§ **Stated exercise**
Please collect every line in the listing below that contains the word "agent". Case matters, so count only matches with the same capitalization.

[Recorded information start]

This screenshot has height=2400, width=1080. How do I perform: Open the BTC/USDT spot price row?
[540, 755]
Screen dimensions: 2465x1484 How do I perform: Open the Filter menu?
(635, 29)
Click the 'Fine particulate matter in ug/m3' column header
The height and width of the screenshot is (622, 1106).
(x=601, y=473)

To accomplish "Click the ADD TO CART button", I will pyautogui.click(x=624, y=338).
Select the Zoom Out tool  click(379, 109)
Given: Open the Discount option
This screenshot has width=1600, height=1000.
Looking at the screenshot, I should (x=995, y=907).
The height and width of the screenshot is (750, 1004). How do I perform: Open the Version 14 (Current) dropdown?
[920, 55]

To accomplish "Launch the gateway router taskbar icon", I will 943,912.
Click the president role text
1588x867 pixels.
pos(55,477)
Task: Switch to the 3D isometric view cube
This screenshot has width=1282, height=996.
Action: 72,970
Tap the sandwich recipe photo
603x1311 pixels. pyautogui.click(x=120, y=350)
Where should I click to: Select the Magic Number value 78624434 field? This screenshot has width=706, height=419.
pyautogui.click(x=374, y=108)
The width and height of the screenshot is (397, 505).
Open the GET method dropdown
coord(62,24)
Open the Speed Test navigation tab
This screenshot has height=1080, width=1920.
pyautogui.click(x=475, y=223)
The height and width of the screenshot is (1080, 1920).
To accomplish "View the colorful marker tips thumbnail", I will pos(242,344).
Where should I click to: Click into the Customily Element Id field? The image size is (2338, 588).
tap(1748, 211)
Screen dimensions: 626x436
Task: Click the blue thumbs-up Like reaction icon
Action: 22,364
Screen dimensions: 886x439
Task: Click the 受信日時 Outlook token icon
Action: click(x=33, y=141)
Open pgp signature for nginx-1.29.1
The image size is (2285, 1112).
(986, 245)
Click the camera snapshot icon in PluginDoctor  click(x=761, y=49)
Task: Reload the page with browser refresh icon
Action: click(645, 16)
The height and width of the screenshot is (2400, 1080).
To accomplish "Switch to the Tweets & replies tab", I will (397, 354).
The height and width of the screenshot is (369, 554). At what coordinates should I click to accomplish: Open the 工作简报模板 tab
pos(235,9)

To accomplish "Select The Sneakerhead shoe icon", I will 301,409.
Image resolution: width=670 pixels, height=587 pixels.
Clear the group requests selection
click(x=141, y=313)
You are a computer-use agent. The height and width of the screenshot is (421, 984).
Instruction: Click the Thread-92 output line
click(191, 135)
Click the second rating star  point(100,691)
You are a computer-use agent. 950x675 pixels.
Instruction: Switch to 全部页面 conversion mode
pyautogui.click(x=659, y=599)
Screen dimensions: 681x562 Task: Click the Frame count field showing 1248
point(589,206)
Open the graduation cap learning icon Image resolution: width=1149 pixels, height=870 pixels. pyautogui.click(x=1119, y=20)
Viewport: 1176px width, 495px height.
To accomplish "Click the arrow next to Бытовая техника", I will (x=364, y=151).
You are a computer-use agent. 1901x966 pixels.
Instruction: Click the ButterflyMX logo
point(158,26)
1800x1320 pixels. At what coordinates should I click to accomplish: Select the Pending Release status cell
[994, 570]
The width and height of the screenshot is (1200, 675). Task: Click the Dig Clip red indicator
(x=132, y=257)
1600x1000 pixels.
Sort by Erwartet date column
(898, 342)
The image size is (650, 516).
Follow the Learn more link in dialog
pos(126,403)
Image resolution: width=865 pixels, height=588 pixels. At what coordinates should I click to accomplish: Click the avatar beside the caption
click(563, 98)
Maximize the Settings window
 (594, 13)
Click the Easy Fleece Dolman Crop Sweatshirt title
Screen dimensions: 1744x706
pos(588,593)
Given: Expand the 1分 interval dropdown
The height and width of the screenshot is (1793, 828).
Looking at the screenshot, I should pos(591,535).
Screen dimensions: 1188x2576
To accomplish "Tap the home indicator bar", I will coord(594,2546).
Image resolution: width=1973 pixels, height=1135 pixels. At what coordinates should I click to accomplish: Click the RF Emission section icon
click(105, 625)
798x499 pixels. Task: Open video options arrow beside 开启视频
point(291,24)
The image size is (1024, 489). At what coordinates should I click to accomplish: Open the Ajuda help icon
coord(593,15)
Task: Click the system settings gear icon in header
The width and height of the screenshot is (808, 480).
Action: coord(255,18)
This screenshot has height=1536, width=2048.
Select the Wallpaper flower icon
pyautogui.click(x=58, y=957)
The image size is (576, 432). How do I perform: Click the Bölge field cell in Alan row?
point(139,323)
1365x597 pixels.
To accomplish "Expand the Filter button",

[Recorded information end]

§ **Exercise result**
You are a computer-use agent. The height and width of the screenshot is (421, 984).
You are a computer-use agent. 950x675 pixels.
You are a computer-use agent. 1901x966 pixels.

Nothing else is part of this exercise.